Na profilach Zbigniewa Stonogi w mediach społecznościowych został opublikowany apel mieszkańca gminy Łanięta, który opisuje swoją aktualną sytuację. Jak czytamy w apelu, mężczyzna po ośmiu miesiącach pobytu w więzieniu wrócił do domu, w którym, jak się okazało, miało dojść do licznych włamań.
Poniżej treść apelu (pisownia oryginalna):
"Panie Zbyszku jestem rolnikiem. Mój 80 letni ojciec przepisał mi gospodarstwo. Ktoś doniósł że mamy na strychu wiatrówkę którą tato kupił w 1983 roku.
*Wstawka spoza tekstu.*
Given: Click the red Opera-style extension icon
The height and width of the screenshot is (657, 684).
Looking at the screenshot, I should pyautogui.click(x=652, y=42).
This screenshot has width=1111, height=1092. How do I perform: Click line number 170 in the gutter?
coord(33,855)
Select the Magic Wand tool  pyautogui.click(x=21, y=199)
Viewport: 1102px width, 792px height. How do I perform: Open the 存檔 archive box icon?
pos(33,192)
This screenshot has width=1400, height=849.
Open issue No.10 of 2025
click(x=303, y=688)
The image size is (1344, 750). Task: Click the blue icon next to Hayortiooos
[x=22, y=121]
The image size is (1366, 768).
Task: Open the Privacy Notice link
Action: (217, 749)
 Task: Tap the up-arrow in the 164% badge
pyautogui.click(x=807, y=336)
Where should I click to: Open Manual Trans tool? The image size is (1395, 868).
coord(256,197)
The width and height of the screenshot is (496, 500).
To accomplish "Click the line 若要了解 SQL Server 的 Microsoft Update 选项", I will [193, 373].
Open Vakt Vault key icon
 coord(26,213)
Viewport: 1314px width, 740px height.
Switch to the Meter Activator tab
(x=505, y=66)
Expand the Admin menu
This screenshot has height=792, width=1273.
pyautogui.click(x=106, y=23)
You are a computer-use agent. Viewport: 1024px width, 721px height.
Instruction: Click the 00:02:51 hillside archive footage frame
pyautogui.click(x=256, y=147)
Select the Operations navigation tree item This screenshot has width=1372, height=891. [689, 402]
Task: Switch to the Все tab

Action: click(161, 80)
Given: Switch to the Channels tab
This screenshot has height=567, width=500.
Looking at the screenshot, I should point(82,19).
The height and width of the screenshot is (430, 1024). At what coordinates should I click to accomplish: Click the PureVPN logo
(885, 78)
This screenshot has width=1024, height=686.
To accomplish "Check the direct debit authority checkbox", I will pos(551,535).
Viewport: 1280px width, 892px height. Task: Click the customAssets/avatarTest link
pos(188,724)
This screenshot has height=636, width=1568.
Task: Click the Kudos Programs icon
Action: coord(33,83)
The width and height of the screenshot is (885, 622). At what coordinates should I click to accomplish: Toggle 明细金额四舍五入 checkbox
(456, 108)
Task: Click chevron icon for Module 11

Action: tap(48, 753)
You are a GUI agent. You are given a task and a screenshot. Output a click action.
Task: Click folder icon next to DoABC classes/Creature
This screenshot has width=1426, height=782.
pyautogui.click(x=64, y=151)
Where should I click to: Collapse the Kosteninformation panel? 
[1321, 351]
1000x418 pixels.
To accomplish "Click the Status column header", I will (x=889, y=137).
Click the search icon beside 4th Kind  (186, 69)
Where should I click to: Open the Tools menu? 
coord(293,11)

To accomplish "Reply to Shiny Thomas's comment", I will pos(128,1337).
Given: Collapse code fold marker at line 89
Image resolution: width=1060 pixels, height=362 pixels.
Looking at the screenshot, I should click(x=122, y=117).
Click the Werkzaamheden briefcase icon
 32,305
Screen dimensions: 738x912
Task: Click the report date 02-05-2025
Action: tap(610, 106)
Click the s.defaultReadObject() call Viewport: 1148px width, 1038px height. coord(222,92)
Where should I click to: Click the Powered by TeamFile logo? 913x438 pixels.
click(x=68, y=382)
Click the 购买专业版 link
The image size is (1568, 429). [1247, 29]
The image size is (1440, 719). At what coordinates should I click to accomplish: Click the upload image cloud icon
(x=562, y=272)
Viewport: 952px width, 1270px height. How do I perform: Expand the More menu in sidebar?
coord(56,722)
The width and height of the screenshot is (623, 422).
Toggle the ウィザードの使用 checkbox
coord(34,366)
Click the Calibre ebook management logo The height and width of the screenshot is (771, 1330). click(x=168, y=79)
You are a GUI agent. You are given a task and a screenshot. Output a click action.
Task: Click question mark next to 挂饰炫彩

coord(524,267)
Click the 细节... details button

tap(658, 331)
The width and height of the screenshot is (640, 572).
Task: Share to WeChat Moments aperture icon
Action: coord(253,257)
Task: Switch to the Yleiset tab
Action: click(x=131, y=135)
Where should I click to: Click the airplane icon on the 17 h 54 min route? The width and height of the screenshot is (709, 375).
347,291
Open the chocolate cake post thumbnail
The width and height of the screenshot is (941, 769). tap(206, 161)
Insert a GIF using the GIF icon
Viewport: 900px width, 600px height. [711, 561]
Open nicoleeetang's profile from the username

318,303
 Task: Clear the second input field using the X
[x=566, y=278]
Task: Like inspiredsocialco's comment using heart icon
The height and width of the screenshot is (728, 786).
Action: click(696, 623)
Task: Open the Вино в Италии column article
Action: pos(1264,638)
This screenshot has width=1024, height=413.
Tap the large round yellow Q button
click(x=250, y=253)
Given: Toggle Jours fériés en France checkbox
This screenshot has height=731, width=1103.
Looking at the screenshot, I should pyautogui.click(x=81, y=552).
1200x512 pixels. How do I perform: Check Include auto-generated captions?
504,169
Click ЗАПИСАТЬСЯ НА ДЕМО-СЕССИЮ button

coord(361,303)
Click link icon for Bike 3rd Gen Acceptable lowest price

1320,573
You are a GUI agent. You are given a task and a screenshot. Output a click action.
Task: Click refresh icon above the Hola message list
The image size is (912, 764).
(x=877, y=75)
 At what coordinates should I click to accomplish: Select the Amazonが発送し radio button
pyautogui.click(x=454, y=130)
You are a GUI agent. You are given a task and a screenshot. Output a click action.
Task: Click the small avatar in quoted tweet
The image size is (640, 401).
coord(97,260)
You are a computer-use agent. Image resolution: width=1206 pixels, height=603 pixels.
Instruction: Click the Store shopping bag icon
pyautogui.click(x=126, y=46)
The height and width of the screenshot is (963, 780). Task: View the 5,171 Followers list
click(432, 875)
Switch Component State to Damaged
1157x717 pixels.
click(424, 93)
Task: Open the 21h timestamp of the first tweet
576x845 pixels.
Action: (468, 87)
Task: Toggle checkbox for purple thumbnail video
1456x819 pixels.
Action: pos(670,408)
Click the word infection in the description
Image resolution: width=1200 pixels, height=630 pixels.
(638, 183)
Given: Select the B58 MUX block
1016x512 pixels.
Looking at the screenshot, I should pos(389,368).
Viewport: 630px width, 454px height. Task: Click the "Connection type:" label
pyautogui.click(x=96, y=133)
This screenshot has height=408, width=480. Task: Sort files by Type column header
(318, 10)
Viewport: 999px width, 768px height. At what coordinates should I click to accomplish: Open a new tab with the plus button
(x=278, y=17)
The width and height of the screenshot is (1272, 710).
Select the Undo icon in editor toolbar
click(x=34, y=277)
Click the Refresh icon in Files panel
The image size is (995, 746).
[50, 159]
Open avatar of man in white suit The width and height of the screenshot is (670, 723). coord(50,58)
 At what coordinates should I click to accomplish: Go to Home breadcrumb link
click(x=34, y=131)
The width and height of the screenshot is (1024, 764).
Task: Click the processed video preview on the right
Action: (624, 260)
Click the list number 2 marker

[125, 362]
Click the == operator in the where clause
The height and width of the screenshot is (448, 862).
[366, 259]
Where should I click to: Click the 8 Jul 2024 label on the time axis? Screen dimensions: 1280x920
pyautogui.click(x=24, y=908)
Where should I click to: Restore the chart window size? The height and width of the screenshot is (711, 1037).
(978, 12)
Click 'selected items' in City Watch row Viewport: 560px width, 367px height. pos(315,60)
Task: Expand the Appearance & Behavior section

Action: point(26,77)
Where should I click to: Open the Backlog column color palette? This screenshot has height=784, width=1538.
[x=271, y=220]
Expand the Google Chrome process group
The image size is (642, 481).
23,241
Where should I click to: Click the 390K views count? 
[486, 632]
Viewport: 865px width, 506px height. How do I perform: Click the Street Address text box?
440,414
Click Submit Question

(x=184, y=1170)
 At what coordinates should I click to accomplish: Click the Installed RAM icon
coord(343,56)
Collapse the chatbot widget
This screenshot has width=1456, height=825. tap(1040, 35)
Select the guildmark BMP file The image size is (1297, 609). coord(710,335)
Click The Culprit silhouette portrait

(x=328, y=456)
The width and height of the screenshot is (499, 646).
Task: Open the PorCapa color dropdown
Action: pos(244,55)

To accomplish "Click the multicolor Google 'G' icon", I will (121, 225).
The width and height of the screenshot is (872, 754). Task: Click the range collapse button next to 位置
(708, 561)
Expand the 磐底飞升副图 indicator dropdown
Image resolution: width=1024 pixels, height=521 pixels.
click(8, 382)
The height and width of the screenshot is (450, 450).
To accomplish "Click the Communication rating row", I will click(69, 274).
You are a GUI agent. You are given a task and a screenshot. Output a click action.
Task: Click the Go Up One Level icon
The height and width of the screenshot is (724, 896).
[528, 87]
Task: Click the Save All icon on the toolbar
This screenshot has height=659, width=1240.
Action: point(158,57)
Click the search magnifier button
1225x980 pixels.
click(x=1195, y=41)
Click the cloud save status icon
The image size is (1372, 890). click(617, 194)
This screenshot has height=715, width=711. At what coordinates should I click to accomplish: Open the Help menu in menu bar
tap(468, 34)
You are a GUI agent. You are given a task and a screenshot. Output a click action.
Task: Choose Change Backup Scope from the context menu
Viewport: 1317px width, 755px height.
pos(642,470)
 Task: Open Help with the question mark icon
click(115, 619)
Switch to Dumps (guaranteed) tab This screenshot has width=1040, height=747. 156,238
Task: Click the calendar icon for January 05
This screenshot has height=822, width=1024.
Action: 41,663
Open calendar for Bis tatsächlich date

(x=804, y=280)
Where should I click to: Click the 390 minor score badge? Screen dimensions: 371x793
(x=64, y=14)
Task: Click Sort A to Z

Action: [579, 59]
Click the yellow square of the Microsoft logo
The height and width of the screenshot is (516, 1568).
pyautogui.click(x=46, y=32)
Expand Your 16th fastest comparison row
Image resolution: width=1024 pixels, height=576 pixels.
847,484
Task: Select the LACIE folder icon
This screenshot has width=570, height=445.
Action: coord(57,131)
Przyjechała policja wzięli tę wiatrówkę i wydali opinie, że może być przerobiona na broń.Dostałem 8 miesięcy. Wychowywałem samotnie troje dzieci 5, 7 i 12 lat. Dzieci zabrali do domu dziecka a mnie do więzienia. Właśnie z niego wyszedłem, dom rozkradziony, 50 ton zboża zniknęło ze stodoły. Dzieci nie chcą oddać bo nie ma warunków z uwagi na stan domu (gdy mnie nie było miały miejsca liczne włamania). Nie chcę niczego tylko swoje dzieci."
- Ten, kto rozkradł dom Marcina i ukradł jego zboże niech to natychmiast odwiezie - zanim przyjadę, bo będzie dym na całą Polskę - napisał Stonoga.